Influenciado por esse contexto, em 2021 o pesquisador Stwart Mennin publicou no periódico Medical Science Educator 10 desafios globais para a educação médica. De lá para cá o cenário não apresentou tantas modificações, e a realidade brasileira atualmente parece impor alguns desafios particulares a essa lista de Mennin. Os itens da lista em tradução livre estão comentados a seguir. 
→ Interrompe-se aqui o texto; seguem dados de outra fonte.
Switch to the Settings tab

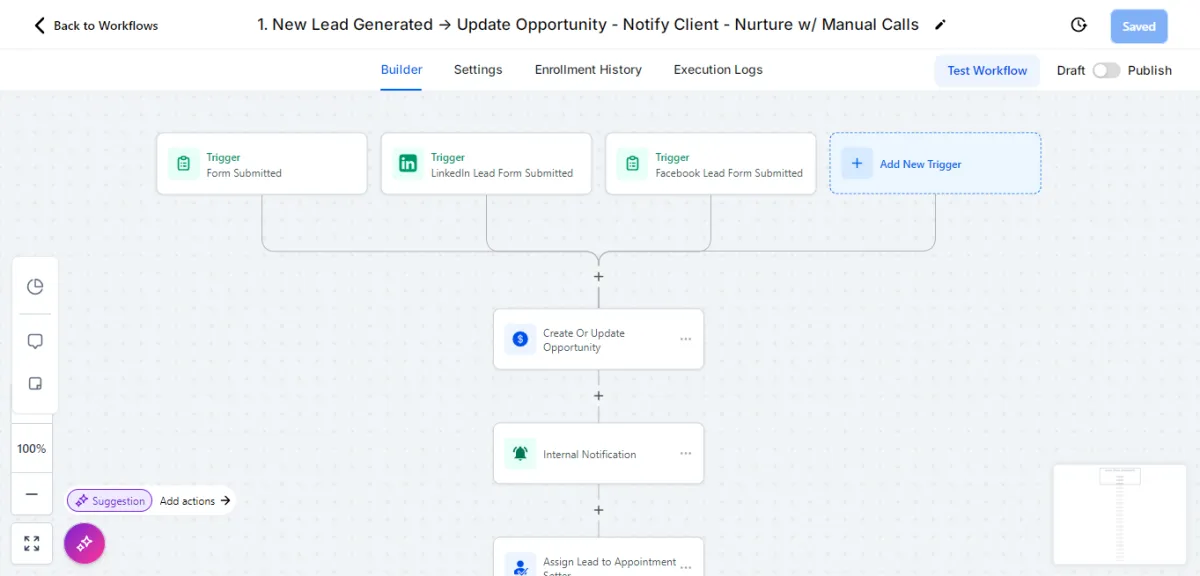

10 desafios globais da educação médica

10 desafios globais da educação médica

1- A pandemia de covid-19 

Mudanças impostas durante os períodos de lockdown e a reorganização dos serviços de saúde modificaram as relações entre os cenários de ensino e aprendizagem em medicina. Uma mudança drástica foi a “hibridização” do ensino entre remoto e presencial em diferentes estruturas complexas de currículo. O desenvolvimento de habilidades leves e altamente complexas como as de comunicação clínica, bem como de outras habilidades cognitivas e motoras como avaliação semiológica e construção de raciocínio clínico foram fortemente impactadas. Em muitos casos, o contato entre pares de maneira presencial se deu dois após ingresso no curso, por exemplo. De mesmo modo, muitos estudantes tiveram seu contato com o encontro clínico adiado em razão da pandemia, impactando no desenvolvimento de habilidade e competências necessárias ao médico. 

2- Qualidade de ensino 

A qualidade de ensino – mesmo em um contexto pré-pandêmico – sempre é um ponto cuja atenção é fortemente necessária. Mudanças tecnológicas e sociais facilmente aceleram a necessidade de revisitar o currículo. Na visão de Mennin, um ponto fortemente impactado pela pandemia é a utilização de atividades pedagógicas de pequenos grupos, em que as discussões no formato online são modificadas. 

3- Resistência à mudança 

A constante mudança do panorama tecnológico tem provocado profundas alterações em ferramentas de ensino-aprendizagem. O deslocamento do centro de informações técnicas do professor para diversas bases de dados, informatização do ensino e necessidade da adoção de metodologias ativas de ensino é uma realidade no ensino médico. Embora essas transformações sejam reais, Mennin aponta a resistência à mudança por parte de grande parte do copo docente ao redor do mundo, especialmente pela mudança de paradigmas no que é o aprimoramento de habilidade e competências na área da saúde. Para o autor, a expertise é um núcleo central da construção da identidade dos profissionais médicos no meio acadêmico e mudanças, mas dinâmicas que podem colocar isso em xeque implicam em aumento de tensão. 

4- Colaboração 

A integração entre ensino e prática se fragmenta quando o modelo dominante de formação médica é baseado em avaliações individuais de performance. Na visão do autor, os profissionais são formados para atuarem de maneira independente, assim como grande parte dos modelos de remuneração também é baseado em grande parte por avaliações individuais. Dessa forma, os cenários de ensino e prática vão se estruturando em modelos de liderança altamente hierarquizados e os desfechos priorizados são os de desempenho individual.   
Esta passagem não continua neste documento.